オレさ、初めてだったんだよ。誰かに家族だとか、言われたの。本気で情けないくらい、ボロボロに泣けてきて。頭を撫でてくれる誰かの手に驚いて顔を上げたら、お母さんが一緒に泣いてくれてた。辛かったわね、って。でも生きててくれて良かったわって。まるで、本当の母親みたいに。
お父さんが、あとで言ってた。生きていてくれれば、もうなんでもいいんだ。宏之が本当に望むことなら、反対はしない。……子供の頃、事故で死にかけた宏之を、命懸けで助けたお父さんだもん。重い言葉に、オレはまたボロボロに泣いちゃって。今度はお父さんにまで、頭撫でられちゃったんだよ。
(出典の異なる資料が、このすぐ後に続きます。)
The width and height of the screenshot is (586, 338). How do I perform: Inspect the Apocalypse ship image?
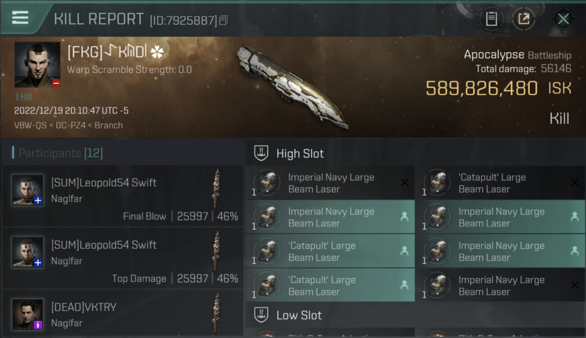pyautogui.click(x=293, y=87)
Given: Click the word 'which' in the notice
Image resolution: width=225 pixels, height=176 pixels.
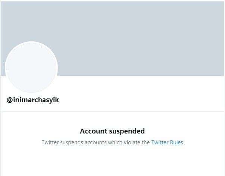Looking at the screenshot, I should coord(115,142).
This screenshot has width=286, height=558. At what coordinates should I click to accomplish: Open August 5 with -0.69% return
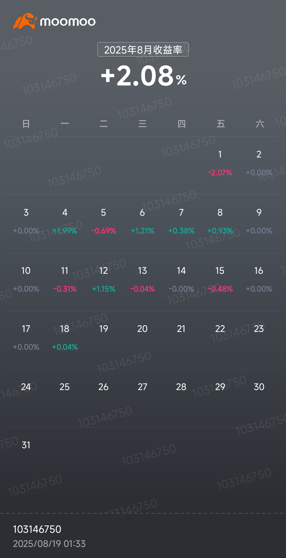(x=104, y=221)
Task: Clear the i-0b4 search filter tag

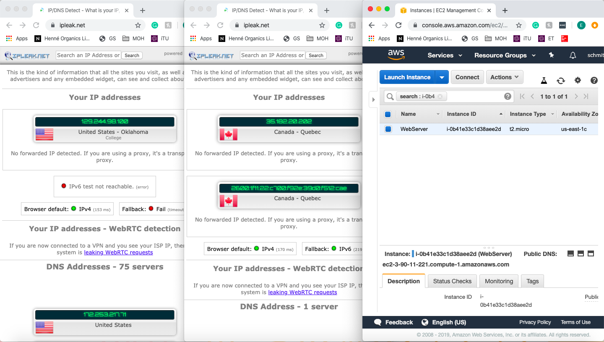Action: tap(440, 97)
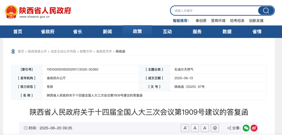Reset font size with plain A button
This screenshot has width=282, height=135.
tap(195, 128)
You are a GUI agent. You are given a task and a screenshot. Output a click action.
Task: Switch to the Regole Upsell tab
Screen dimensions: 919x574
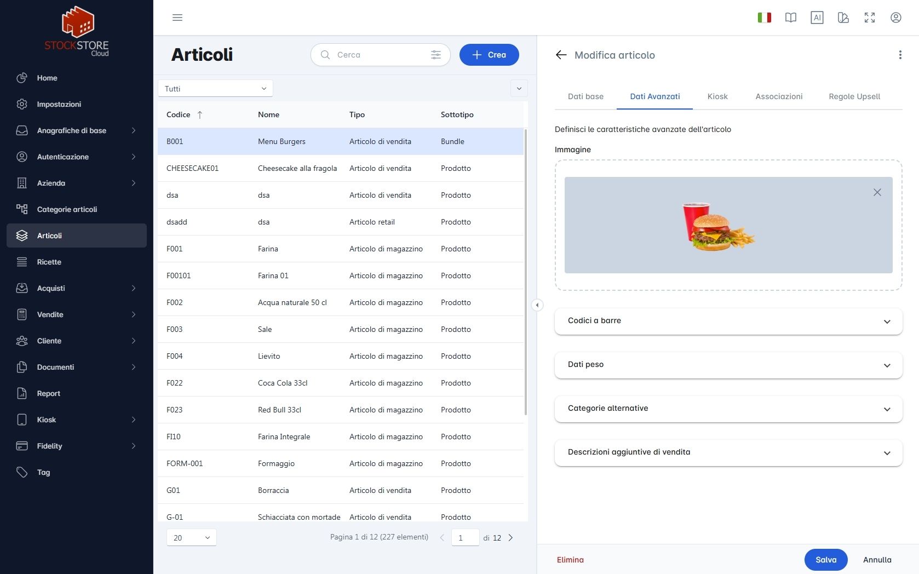tap(854, 96)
宏之がどれほど愛されて育ったか、オレは身を持って知った。ああこの人たちが宏之を育ててくれて、本当に良かったって思ったよ。
だからオレは、たっくさんのごめんなさいと、ありがとうを宏之の家族に送って。彼らの家族にしてもらった。
舞台にTVに忙しい宏之より、オレの方がお母さんやお父さんに会ってるんじゃないかな。煮物が余ったとか、寿司を作ったとかって電話をくれるたび、宏之の実家に飛んで行く。お母さんが嬉しそうに迎えてくれて、間違ったことするとお父さんが怒ってくれる。
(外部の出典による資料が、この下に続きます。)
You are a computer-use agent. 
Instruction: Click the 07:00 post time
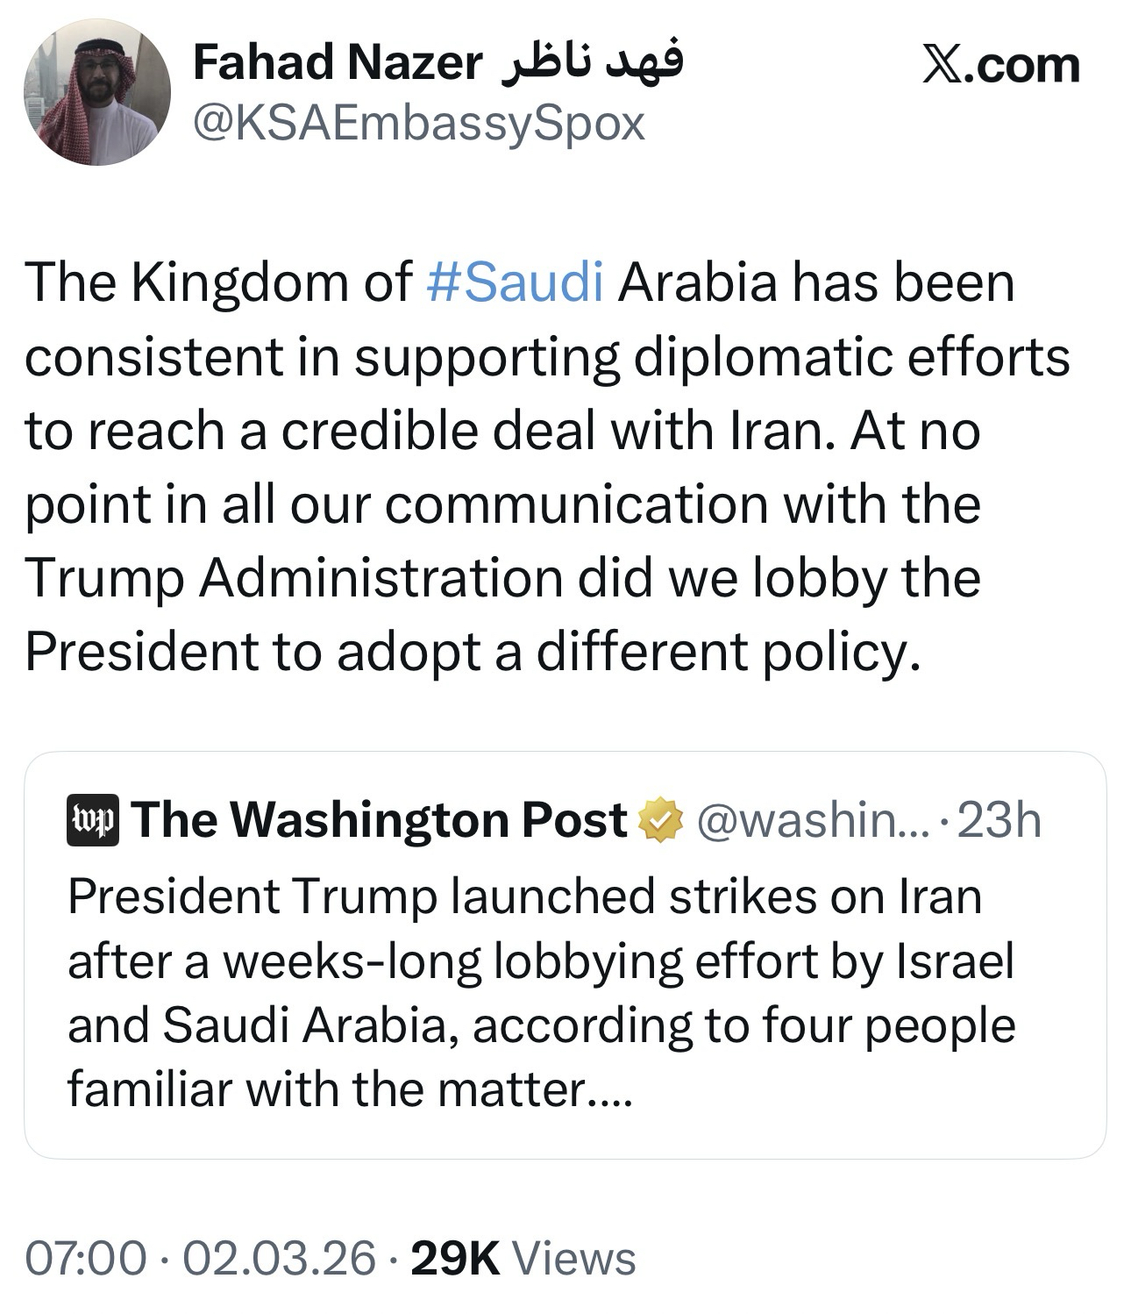[x=86, y=1259]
全部、宏之のくれたもの。とっくに諦めていた、きらきらと美しいもの。
何度も、生きていることに疲れて大事な人を傷つけてきたオレだけど。ここへたどり着くための過程なんだったとしたら、そう悪いものじゃなかった気がしてる。
毎日が、ほんとに新鮮で楽しい。
家の近い美沙ちゃんは、何かと体調を崩すたびに、忙しい宏之に代わってオレの看病をしてくれた。